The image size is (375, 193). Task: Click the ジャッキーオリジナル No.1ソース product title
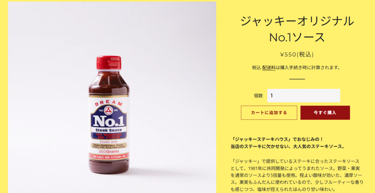297,29
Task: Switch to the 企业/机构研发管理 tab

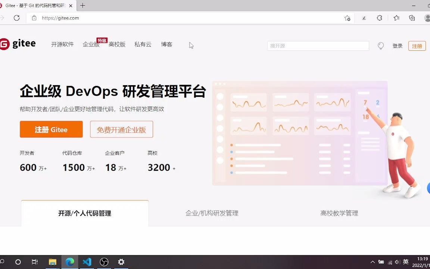Action: click(212, 213)
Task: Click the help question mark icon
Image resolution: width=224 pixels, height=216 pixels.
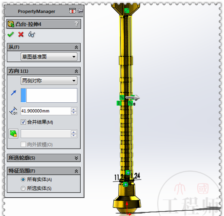Action: tap(77, 24)
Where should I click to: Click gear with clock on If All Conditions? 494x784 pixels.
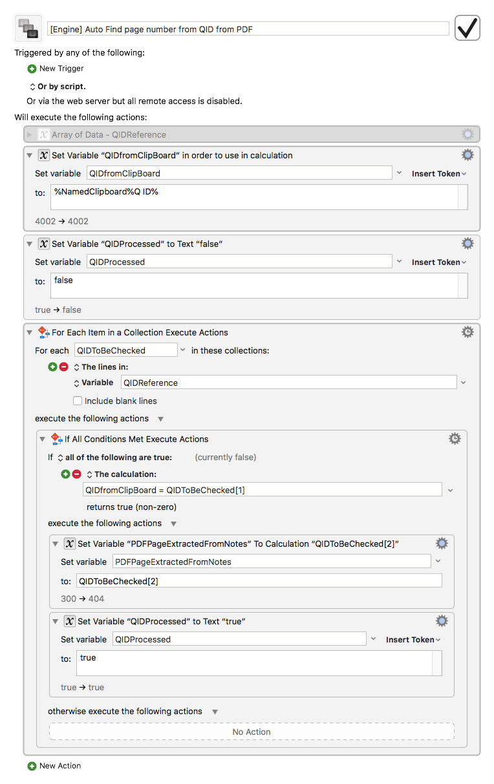[455, 439]
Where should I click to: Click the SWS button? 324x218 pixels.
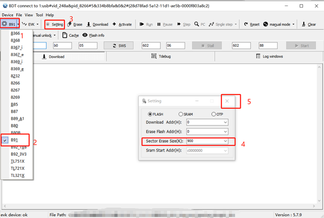119,46
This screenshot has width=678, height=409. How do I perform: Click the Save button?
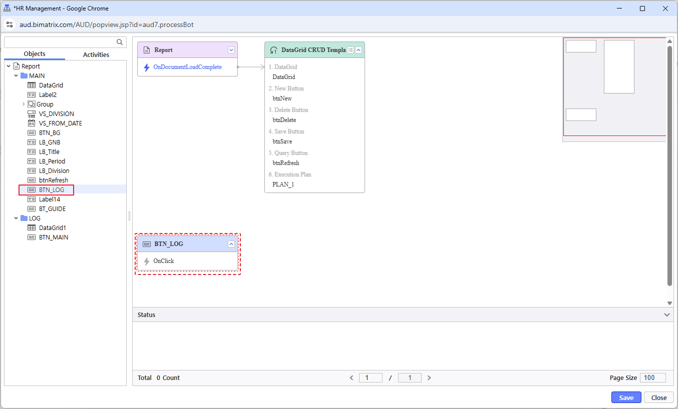(x=626, y=398)
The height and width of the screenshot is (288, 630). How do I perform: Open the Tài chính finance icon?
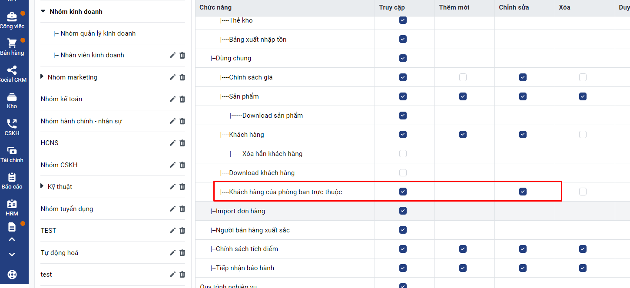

◆ **Required work**
After locating the line with "Where should I click to: Click the", transcribe it and the rest of the data above exactly as written, without any picture.

◆ **Result**
Where should I click to: Click the SWS button? 324x218 pixels.
119,46
This screenshot has width=678, height=409. How do I perform: Click the Save button?
(x=626, y=398)
The height and width of the screenshot is (288, 630). How do I perform: Open the Tài chính finance icon?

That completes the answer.